There are two goals that many people strive to attain in order to have a solid financial foundation. The first is creating and maintaining good credit history. The other is move through life without incurring debt. Surprisingly the two do not go hand in hand. Many consumers are under the false impression that living a debt free life equates having good credit. To understand why debt is needed for good credit you must first understand how credit and debt work together to give lenders a "snapshot" of your financial track record.
How is your credit score calculated?
While there are a number of complex factors involved in determining your credit score let's look at the basic outline to see how your credit score is calculated.
* Payment History- Counting for roughly 1/3 (35%) of your credit score is your payment history, which basically is a record of how timely you are paying your bills. This is why there is so much emphasis on paying your bills on or before the date they are due. Making late payments not only makes you vulnerable to late fees and increased interest rates, they are a black mark on your credit report.
* Amount of Debt-The next largest factor (30%) contributes to your credit score calculation is the level of debt you currently have. This is compared to your income and the amount of credit available to you.

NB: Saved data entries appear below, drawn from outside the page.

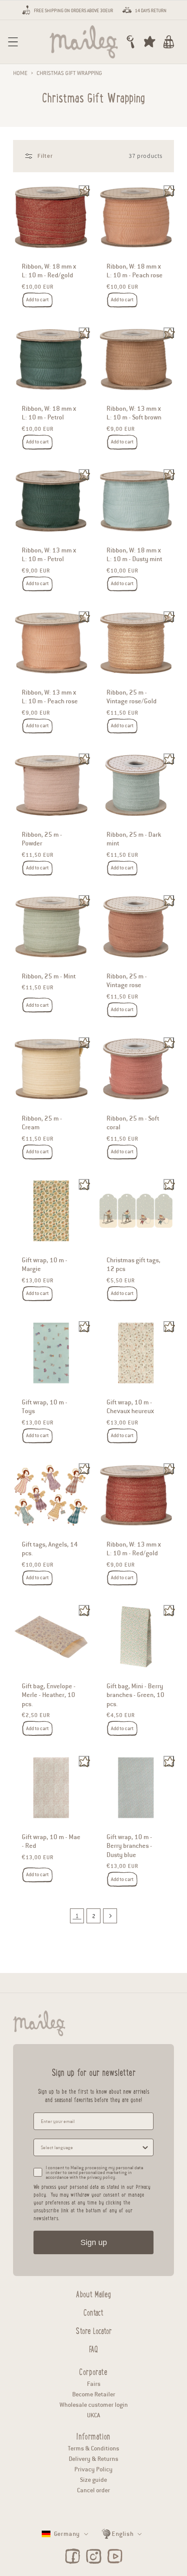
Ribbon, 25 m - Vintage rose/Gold (132, 697)
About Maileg (93, 2293)
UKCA (93, 2415)
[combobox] (91, 2147)
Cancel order (93, 2490)
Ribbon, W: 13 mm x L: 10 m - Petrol (49, 554)
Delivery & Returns (93, 2459)
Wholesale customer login (94, 2405)
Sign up (93, 2242)
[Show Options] (145, 2147)
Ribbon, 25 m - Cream (42, 1123)
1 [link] (77, 1916)
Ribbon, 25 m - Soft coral (133, 1123)
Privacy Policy (93, 2469)
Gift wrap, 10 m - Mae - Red (51, 1841)
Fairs (93, 2384)
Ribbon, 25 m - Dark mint (134, 838)
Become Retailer (93, 2394)
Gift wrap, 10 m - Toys (44, 1406)
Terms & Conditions (93, 2448)
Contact (93, 2311)
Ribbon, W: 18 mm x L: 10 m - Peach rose (135, 271)
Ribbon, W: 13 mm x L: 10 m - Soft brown (134, 412)
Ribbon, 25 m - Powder (42, 838)
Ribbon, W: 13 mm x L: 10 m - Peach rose (50, 697)
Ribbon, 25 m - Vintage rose (127, 980)
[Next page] (110, 1916)
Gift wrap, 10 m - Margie (44, 1264)
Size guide (93, 2480)
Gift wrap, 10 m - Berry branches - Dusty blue (129, 1845)
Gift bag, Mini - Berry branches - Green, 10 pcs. (135, 1695)
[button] (13, 41)
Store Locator (94, 2329)
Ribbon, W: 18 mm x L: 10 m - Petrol (49, 412)
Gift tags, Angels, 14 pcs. (50, 1549)
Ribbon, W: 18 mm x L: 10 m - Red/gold (49, 271)
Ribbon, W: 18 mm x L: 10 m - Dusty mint (134, 554)
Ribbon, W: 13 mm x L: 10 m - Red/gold (134, 1549)
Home (20, 73)
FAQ (93, 2348)
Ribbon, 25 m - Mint (49, 976)
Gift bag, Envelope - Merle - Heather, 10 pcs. (49, 1695)
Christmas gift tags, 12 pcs (133, 1264)
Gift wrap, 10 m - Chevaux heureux (130, 1406)
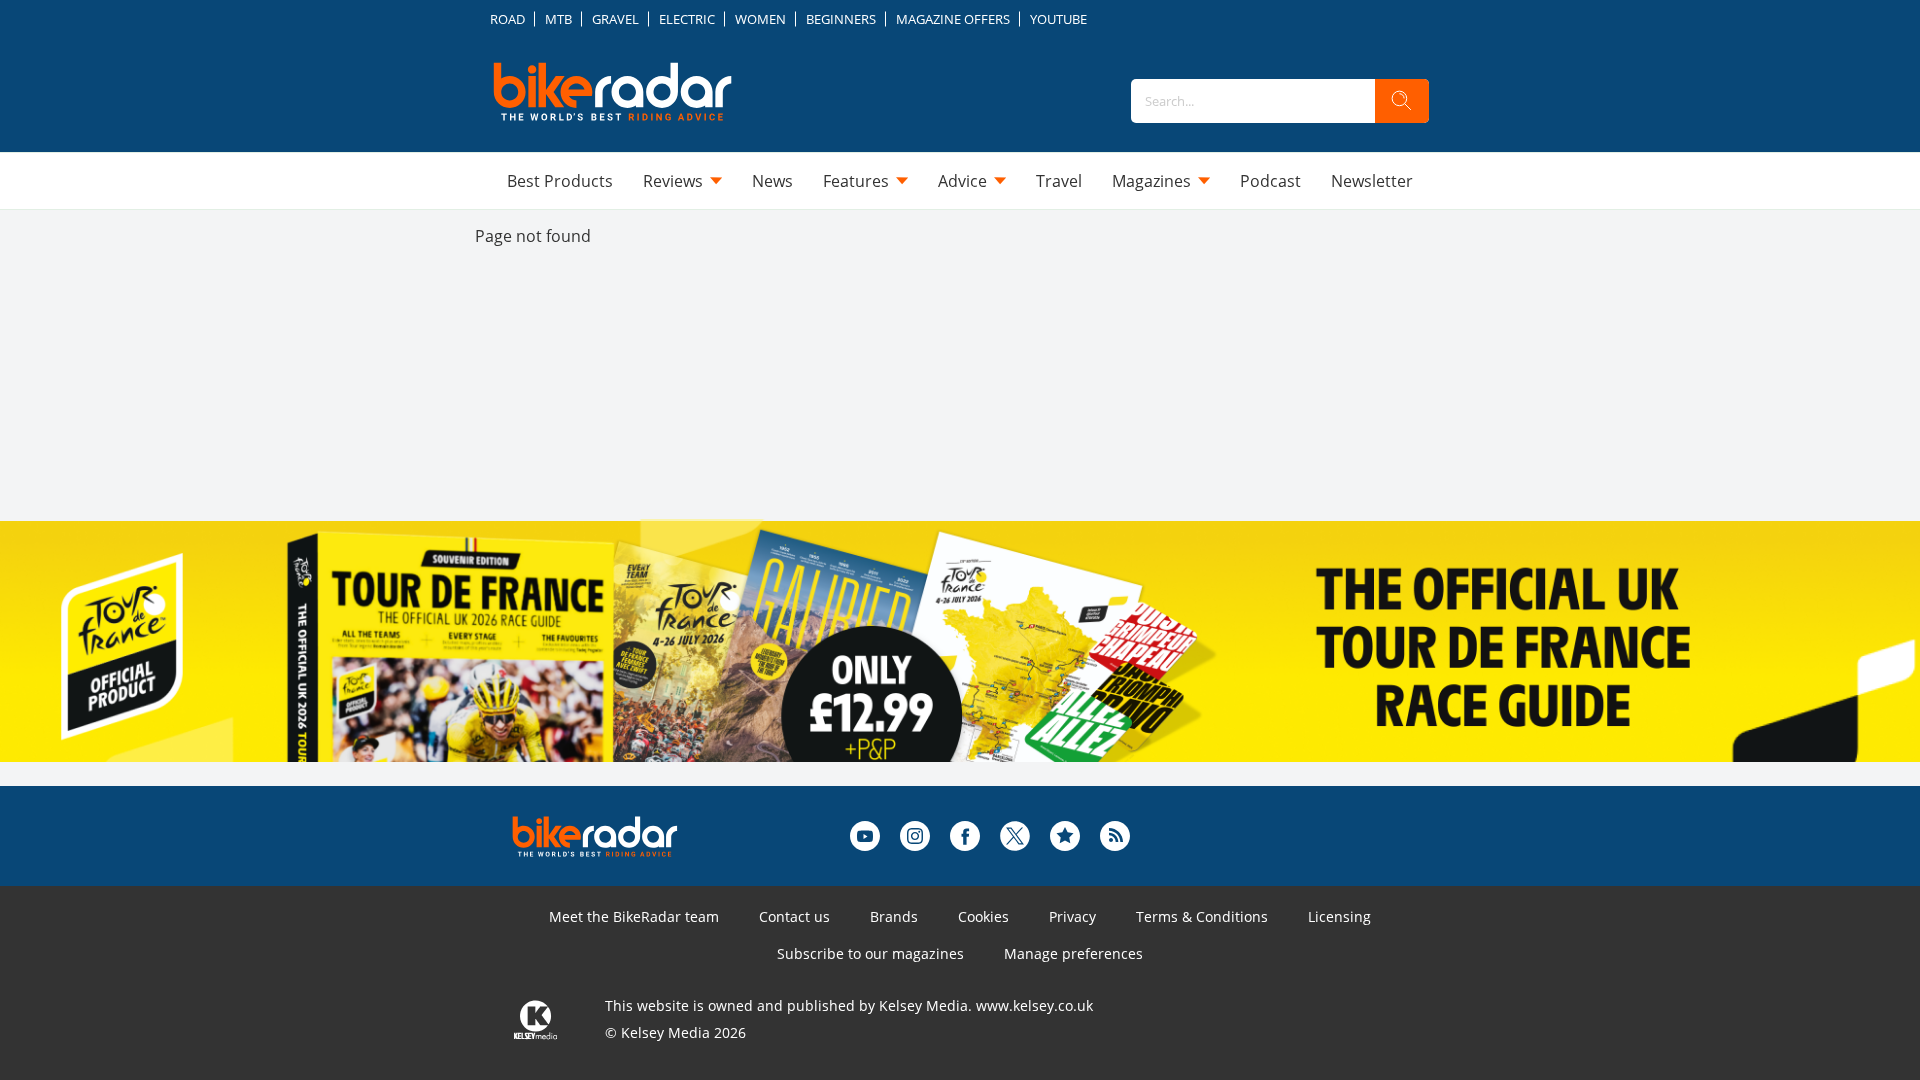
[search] (1402, 101)
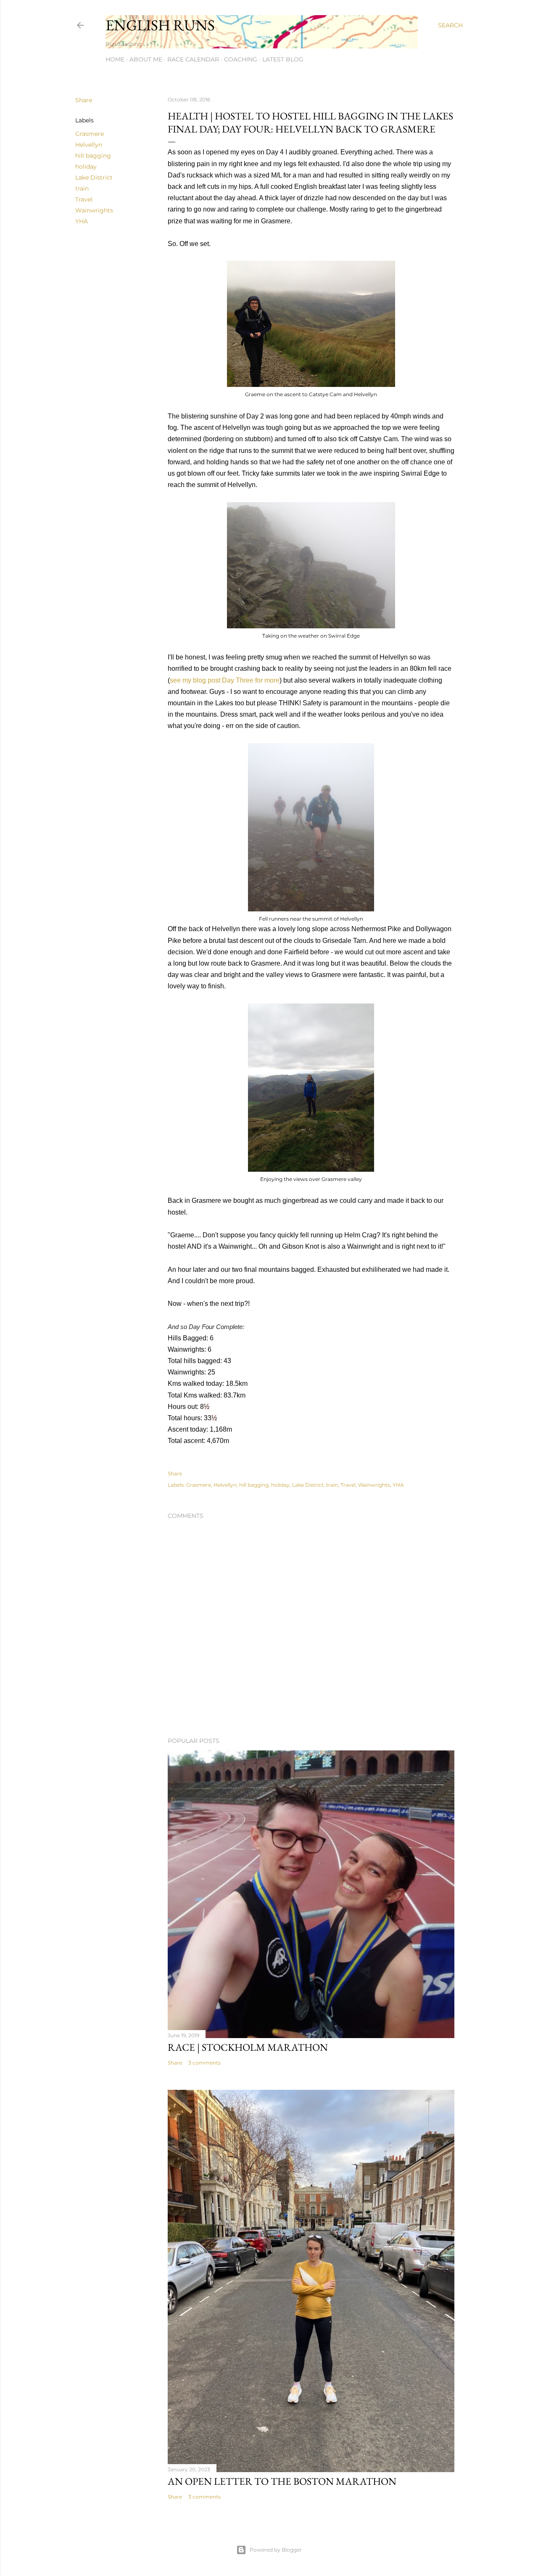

* Length of credit history- Approximately 15% of your credit score is determined by the length of your credit history.
* Credit Inquiries- Have you recently applied for a credit card, mortgage or car loan? Ten percent (10%) of your credit score is determined by recent credit inquiries. The fewer inquiries the better as multiple attempts to garner credit may be viewed as a sign of financial distress.
* Type of debt- There are different types of debt and they are viewed differently when calculating your credit score. The remaining 10% of your credit score is determined by the type and amount of debt you are carrying. For example if a large percentage of your current debt is your mortgage or car loan that is viewed more favorably than having the same amount of debt from credit cards or payday loans.
Now that you can see what factors are contributing to your credit score it should be clear why having no debt could have a negative impact on that score. With that in mind, your credit history is a tool for lenders to use to determine how likely you are to pay back a financial obligation. By having or using credit responsibly you will establish a positive history of using and repaying credit.
Living a life free of debt should always be your goal and you definitely should not rack up debt or get a loan for the sole purpose of creating a history of payments. However you should understand that having a good credit history or score is equally important when it comes to proving you are worthy of credit. By understanding how debt and credit work, you are more likely to find the balance to achieve these two important financial factors.